“Ketika mahasiswa turun ke jalan berjilid-jilid, itu tanda ada persoalan serius yang belum diselesaikan. Pemerintah daerah seharusnya peka dan responsif, bukan justru membiarkan persoalan ini menggantung,” ujarnya.
Politikus Gerindra tersebut juga mengingatkan Wali Kota Sukabumi, Ayep Zaki, agar menjunjung tinggi prinsip check and balance antara eksekutif dan legislatif. Menurutnya, kepatuhan terhadap rekomendasi Panja terkait wakaf dan TKPP menjadi penting untuk memastikan setiap kebijakan daerah tetap berada dalam koridor hukum.

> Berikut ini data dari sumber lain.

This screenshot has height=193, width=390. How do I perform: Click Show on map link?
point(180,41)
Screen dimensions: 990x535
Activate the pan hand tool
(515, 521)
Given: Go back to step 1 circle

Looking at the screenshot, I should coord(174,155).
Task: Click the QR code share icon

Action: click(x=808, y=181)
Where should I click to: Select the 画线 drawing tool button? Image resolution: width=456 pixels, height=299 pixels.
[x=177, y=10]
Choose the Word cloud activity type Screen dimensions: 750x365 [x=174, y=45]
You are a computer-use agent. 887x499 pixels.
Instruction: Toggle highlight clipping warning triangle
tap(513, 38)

“Ini soal wibawa aturan dan tanggung jawab kepala daerah kepada rakyat. Jika rekomendasi Panja diabaikan, wajar jika publik meragukan komitmen pemerintah terhadap supremasi hukum,” kata Lutfi.
Sementara itu, Ketua DPRD Kota Sukabumi, Wawan Juanda, mengungkapkan bahwa hingga kini belum ada tindak lanjut substantif dari pihak eksekutif atas rekomendasi Panja yang diterbitkan pada 24 Desember 2025.